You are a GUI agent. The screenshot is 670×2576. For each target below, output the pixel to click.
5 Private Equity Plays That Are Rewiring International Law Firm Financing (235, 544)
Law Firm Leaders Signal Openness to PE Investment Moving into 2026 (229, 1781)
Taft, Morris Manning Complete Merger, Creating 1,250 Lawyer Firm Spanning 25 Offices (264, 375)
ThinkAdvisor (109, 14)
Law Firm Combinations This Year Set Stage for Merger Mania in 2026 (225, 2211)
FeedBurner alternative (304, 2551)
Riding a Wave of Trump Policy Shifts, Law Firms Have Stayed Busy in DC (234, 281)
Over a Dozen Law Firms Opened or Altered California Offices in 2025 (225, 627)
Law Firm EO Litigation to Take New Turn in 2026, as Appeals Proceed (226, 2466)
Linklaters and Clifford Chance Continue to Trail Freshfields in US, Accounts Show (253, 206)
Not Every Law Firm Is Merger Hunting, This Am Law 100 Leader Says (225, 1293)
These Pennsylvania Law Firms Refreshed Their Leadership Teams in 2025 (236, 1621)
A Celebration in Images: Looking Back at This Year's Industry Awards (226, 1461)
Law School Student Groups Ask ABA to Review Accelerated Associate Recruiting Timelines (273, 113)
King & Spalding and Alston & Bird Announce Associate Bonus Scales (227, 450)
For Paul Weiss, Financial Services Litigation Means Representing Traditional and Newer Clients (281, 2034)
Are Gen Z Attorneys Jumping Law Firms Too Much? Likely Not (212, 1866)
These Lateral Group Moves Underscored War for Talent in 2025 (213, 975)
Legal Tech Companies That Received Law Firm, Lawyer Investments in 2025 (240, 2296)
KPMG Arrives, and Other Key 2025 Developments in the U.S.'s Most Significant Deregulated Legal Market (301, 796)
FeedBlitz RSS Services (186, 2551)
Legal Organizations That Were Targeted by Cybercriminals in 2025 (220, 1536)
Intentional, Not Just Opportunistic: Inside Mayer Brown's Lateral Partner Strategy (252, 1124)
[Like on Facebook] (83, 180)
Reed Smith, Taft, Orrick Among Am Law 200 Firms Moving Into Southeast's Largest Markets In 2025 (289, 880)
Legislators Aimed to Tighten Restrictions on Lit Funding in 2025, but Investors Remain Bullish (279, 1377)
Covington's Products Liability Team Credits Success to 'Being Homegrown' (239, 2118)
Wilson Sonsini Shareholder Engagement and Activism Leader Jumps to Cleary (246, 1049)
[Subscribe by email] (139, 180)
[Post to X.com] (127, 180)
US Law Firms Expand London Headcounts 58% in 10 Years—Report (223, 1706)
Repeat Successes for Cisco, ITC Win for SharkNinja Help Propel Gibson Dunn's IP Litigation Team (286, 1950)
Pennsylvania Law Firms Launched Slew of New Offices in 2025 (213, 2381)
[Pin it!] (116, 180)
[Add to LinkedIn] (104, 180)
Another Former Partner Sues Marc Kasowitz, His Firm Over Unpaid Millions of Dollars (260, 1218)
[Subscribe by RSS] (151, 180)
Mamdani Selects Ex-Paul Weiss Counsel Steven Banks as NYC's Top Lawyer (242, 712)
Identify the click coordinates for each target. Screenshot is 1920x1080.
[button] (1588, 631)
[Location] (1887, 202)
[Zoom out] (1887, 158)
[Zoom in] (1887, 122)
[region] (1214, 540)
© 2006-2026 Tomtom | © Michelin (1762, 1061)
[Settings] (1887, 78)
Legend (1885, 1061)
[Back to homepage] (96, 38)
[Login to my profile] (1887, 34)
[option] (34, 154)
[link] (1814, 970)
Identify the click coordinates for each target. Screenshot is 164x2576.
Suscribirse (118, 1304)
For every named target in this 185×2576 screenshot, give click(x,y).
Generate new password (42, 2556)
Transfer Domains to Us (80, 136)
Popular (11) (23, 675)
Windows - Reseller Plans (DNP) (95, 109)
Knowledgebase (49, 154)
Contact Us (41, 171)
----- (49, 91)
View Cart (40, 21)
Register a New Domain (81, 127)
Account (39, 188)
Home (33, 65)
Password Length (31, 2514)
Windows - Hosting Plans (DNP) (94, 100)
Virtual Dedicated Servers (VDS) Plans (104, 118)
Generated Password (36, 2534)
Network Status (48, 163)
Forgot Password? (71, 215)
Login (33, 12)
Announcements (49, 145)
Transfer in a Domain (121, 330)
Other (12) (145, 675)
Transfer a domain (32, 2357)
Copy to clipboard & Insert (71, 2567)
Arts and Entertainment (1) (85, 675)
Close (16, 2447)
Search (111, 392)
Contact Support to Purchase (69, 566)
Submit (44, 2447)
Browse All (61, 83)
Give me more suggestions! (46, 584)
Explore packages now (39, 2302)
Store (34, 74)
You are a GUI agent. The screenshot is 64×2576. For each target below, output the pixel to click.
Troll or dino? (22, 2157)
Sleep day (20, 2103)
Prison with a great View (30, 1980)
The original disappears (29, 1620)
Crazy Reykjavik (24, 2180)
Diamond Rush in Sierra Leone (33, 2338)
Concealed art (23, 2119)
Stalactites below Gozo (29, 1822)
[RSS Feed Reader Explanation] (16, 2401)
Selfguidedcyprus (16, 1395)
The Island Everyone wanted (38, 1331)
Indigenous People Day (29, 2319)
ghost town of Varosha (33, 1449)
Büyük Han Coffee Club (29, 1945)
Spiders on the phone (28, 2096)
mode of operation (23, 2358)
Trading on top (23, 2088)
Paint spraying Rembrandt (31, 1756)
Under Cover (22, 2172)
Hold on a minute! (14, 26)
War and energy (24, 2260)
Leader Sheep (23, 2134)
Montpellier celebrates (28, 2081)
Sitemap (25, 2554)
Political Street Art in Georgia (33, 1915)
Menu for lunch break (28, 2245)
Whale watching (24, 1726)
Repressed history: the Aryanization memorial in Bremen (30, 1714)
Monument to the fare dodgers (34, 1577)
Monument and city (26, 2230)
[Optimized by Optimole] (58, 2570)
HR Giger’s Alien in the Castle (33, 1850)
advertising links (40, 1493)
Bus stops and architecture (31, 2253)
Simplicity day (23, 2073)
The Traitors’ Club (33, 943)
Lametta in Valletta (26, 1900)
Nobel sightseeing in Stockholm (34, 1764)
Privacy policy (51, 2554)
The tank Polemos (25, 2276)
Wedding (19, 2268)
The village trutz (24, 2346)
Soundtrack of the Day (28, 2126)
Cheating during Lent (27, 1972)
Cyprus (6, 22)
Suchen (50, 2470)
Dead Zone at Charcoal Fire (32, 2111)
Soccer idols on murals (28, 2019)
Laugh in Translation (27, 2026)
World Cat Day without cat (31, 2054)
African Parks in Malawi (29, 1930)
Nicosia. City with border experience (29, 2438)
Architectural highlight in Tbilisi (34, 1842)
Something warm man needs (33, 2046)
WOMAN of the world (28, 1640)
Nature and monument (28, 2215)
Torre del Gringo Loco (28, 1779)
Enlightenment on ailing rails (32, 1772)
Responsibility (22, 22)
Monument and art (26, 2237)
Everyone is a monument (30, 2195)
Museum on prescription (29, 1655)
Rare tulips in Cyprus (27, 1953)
══════════════════════════════
[Work to be completed] Repeat all of the material above exactly, with no line dropped.

[Result]
You are a GUI agent. The screenshot is 670×2576. For each target below, output the pixel to click.
5 Private Equity Plays That Are Rewiring International Law Firm Financing (235, 544)
Law Firm Leaders Signal Openness to PE Investment Moving into 2026 (229, 1781)
Taft, Morris Manning Complete Merger, Creating 1,250 Lawyer Firm Spanning 25 Offices (264, 375)
ThinkAdvisor (109, 14)
Law Firm Combinations This Year Set Stage for Merger Mania in 2026 (225, 2211)
FeedBurner alternative (304, 2551)
Riding a Wave of Trump Policy Shifts, Law Firms Have Stayed Busy in DC (234, 281)
Over a Dozen Law Firms Opened or Altered California Offices in 2025 (225, 627)
Law Firm EO Litigation to Take New Turn in 2026, as Appeals Proceed (226, 2466)
Linklaters and Clifford Chance Continue to Trail Freshfields in US, Accounts Show (253, 206)
Not Every Law Firm Is Merger Hunting, This Am Law 100 Leader Says (225, 1293)
These Pennsylvania Law Firms Refreshed Their Leadership Teams in 2025 (236, 1621)
A Celebration in Images: Looking Back at This Year's Industry Awards (226, 1461)
Law School Student Groups Ask ABA to Review Accelerated Associate Recruiting Timelines (273, 113)
King & Spalding and Alston & Bird Announce Associate Bonus Scales (227, 450)
For Paul Weiss, Financial Services Litigation Means Representing Traditional and Newer Clients (281, 2034)
Are Gen Z Attorneys Jumping Law Firms Too Much? Likely Not (212, 1866)
These Lateral Group Moves Underscored War for Talent in 2025 (213, 975)
Legal Tech Companies That Received Law Firm, Lawyer Investments in 2025 (240, 2296)
KPMG Arrives, and Other Key 2025 Developments in the U.S.'s Most Significant Deregulated Legal Market (301, 796)
FeedBlitz RSS Services (186, 2551)
Legal Organizations That Were Targeted by Cybercriminals in 2025 (220, 1536)
Intentional, Not Just Opportunistic: Inside Mayer Brown's Lateral Partner Strategy (252, 1124)
[Like on Facebook] (83, 180)
Reed Smith, Taft, Orrick Among Am Law 200 Firms Moving Into Southeast's Largest Markets In 2025 (289, 880)
Legislators Aimed to Tighten Restrictions on Lit Funding in 2025, but Investors Remain Bullish (279, 1377)
Covington's Products Liability Team Credits Success to 'Being Homegrown' (239, 2118)
Wilson Sonsini Shareholder Engagement and Activism Leader Jumps to Cleary (246, 1049)
[Subscribe by email] (139, 180)
[Post to X.com] (127, 180)
US Law Firms Expand London Headcounts 58% in 10 Years—Report (223, 1706)
Repeat Successes for Cisco, ITC Win for SharkNinja Help Propel Gibson Dunn's IP Litigation Team (286, 1950)
Pennsylvania Law Firms Launched Slew of New Offices in 2025 (213, 2381)
[Pin it!] (116, 180)
[Add to LinkedIn] (104, 180)
Another Former Partner Sues Marc Kasowitz, His Firm Over Unpaid Millions of Dollars (260, 1218)
[Subscribe by RSS] (151, 180)
Mamdani Selects Ex-Paul Weiss Counsel Steven Banks as NYC's Top Lawyer (242, 712)
Identify the click coordinates for each target. Screenshot is 1920x1080.
[button] (1588, 631)
[Location] (1887, 202)
[Zoom out] (1887, 158)
[Zoom in] (1887, 122)
[region] (1214, 540)
© 2006-2026 Tomtom | © Michelin (1762, 1061)
[Settings] (1887, 78)
Legend (1885, 1061)
[Back to homepage] (96, 38)
[Login to my profile] (1887, 34)
[option] (34, 154)
[link] (1814, 970)
Identify the click coordinates for each target. Screenshot is 164x2576.
Suscribirse (118, 1304)
For every named target in this 185×2576 screenshot, give click(x,y).
Generate new password (42, 2556)
Transfer Domains to Us (80, 136)
Popular (11) (23, 675)
Windows - Reseller Plans (DNP) (95, 109)
Knowledgebase (49, 154)
Contact Us (41, 171)
----- (49, 91)
View Cart (40, 21)
Register a New Domain (81, 127)
Account (39, 188)
Home (33, 65)
Password Length (31, 2514)
Windows - Hosting Plans (DNP) (94, 100)
Virtual Dedicated Servers (VDS) Plans (104, 118)
Generated Password (36, 2534)
Network Status (48, 163)
Forgot Password? (71, 215)
Login (33, 12)
Announcements (49, 145)
Transfer in a Domain (121, 330)
Other (12) (145, 675)
Transfer a domain (32, 2357)
Copy to clipboard & Insert (71, 2567)
Arts and Entertainment (1) (85, 675)
Close (16, 2447)
Search (111, 392)
Contact Support to Purchase (69, 566)
Submit (44, 2447)
Browse All (61, 83)
Give me more suggestions! (46, 584)
Explore packages now (39, 2302)
Store (34, 74)
You are a GUI agent. The screenshot is 64×2576. For each target below, output the pixel to click.
Troll or dino? (22, 2157)
Sleep day (20, 2103)
Prison with a great View (30, 1980)
The original disappears (29, 1620)
Crazy Reykjavik (24, 2180)
Diamond Rush in Sierra Leone (33, 2338)
Concealed art (23, 2119)
Stalactites below Gozo (29, 1822)
[RSS Feed Reader Explanation] (16, 2401)
Selfguidedcyprus (16, 1395)
The Island Everyone wanted (38, 1331)
Indigenous People Day (29, 2319)
ghost town of Varosha (33, 1449)
Büyük Han Coffee Club (29, 1945)
Spiders on the phone (28, 2096)
mode of operation (23, 2358)
Trading on top (23, 2088)
Paint spraying Rembrandt (31, 1756)
Under Cover (22, 2172)
Hold on a minute! (14, 26)
War and energy (24, 2260)
Leader Sheep (23, 2134)
Montpellier celebrates (28, 2081)
Sitemap (25, 2554)
Political Street Art in Georgia (33, 1915)
Menu for lunch break (28, 2245)
Whale watching (24, 1726)
Repressed history: the Aryanization memorial in Bremen (30, 1714)
Monument to the fare dodgers (34, 1577)
Monument and city (26, 2230)
[Optimized by Optimole] (58, 2570)
HR Giger’s Alien in the Castle (33, 1850)
advertising links (40, 1493)
Bus stops and architecture (31, 2253)
Simplicity day (23, 2073)
The Traitors’ Club (33, 943)
Lametta in Valletta (26, 1900)
Nobel sightseeing in Stockholm (34, 1764)
Privacy policy (51, 2554)
The tank Polemos (25, 2276)
Wedding (19, 2268)
The village trutz (24, 2346)
Soundtrack of the Day (28, 2126)
Cheating during Lent (27, 1972)
Cyprus (6, 22)
Suchen (50, 2470)
Dead Zone at Charcoal Fire (32, 2111)
Soccer idols on murals (28, 2019)
Laugh in Translation (27, 2026)
World Cat Day without cat (31, 2054)
African Parks in Malawi (29, 1930)
Nicosia. City with border experience (29, 2438)
Architectural highlight in Tbilisi (34, 1842)
Something warm man needs (33, 2046)
WOMAN of the world (28, 1640)
Nature and monument (28, 2215)
Torre del Gringo Loco (28, 1779)
Enlightenment on ailing rails (32, 1772)
Responsibility (22, 22)
Monument and art (26, 2237)
Everyone is a monument (30, 2195)
Museum on prescription (29, 1655)
Rare tulips in Cyprus (27, 1953)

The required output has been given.